The attempted-murder charge places special weight on what happened in the seconds before the witness acted. New York’s attempt statute requires proof of intent to commit the underlying crime and conduct tending toward its completion. Prosecutors therefore must do more than show that gasoline was present or that an argument occurred. They would need to prove beyond a reasonable doubt that Demming intended to cause death and took action advancing that purpose. The alleged use of a lighter after pouring fuel is the conduct cited by investigators. Demming is presumed innocent, and the public record does not yet include his response to the accusations.
The contempt count focuses on a different question: why Demming was at the home at all. Deputies said a court-issued order of protection prohibited the contact, but they did not release its exact terms. Some orders require a person to remain away from a protected individual, residence, workplace or school.
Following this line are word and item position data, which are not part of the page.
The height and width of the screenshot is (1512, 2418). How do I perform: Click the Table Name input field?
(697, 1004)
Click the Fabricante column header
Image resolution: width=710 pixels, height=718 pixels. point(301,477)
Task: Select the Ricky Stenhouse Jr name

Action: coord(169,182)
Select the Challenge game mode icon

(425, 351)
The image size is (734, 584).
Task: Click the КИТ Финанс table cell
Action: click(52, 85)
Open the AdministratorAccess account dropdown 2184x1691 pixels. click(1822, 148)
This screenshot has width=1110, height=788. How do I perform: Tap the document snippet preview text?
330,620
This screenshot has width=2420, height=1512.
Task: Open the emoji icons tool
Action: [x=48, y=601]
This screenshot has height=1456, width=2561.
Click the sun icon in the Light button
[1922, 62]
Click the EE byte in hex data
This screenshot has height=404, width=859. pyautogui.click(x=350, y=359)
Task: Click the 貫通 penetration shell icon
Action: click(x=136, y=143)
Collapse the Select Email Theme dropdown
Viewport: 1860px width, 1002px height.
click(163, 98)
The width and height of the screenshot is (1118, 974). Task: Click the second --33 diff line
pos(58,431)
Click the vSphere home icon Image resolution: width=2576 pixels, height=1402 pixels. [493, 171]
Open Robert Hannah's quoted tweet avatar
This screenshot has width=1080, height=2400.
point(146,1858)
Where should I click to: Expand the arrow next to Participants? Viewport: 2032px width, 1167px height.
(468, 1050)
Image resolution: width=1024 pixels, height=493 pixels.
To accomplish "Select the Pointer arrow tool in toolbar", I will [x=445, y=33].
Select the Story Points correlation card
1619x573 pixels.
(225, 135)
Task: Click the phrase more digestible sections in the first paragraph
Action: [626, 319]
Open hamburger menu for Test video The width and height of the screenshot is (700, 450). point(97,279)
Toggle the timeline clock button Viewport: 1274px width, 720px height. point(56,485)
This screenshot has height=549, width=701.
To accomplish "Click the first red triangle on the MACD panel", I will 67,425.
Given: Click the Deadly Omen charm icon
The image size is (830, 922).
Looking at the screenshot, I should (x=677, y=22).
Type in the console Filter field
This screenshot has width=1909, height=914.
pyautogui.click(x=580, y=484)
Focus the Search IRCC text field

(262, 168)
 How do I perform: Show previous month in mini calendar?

Others prohibit threats, harassment or specified communication. To prove first-degree criminal contempt under the theory suggested by the arrest account, prosecutors would need evidence that the order was valid, that Demming knew about it and that his alleged conduct met the criminal statute. The witness may be able to describe what occurred at the property, but court records will be needed to establish the order itself.
Demming’s aggravated-family-offense charge suggests prosecutors also believe a qualifying earlier conviction is relevant. State law treats that offense as a Class E felony. The Sheriff’s Office did not identify any prior case, and the charge remains an accusation. The agency also declined in its public account to define the relationship between Demming and the woman. Those omissions limit what can be concluded about the background of the dispute. The filed charges indicate that investigators view the confrontation within a family-offense framework, but they do not reveal whether the adults were current or former partners, relatives, members of the same household or connected in another way recognized by law.
After processing, Demming was taken to the Tompkins County Jail for an 8 p.m. centralized arraignment. A judge ordered him held on $100,000 cash bail or $200,000 bond. The county did not identify the judge, defense lawyer or prosecutor appearing at that proceeding. It also did not provide a plea or next court date. The arraignment was the first formal step, not a finding that the allegations were true. Prosecutors may next gather sworn testimony, seek additional records and decide how to present the felony case. Defense counsel can challenge the evidence, question witnesses and seek review of detention conditions.
The witness’s identity may remain outside public reports even as that person becomes important inside the courtroom. Prosecutors generally disclose witnesses through the legal process, subject to rules protecting safety and the integrity of an investigation. If the case reaches a hearing or trial, the person could be asked to describe the porch, the gasoline, the lighter and the physical intervention in detail. Defense lawyers could test the person’s ability to observe, memory and relationship to those involved. For now, officials have offered no independent video or documentary record showing the decisive moment.
The case remains pending with Demming accused of five crimes and held under the bail terms set at arraignment. No indictment, preliminary-hearing result or later appearance had been announced in the available reports. Until the next court filing, the witness is publicly known only through the action investigators say prevented the alleged attack from becoming a fire.
Author note: Last updated July 10, 2026.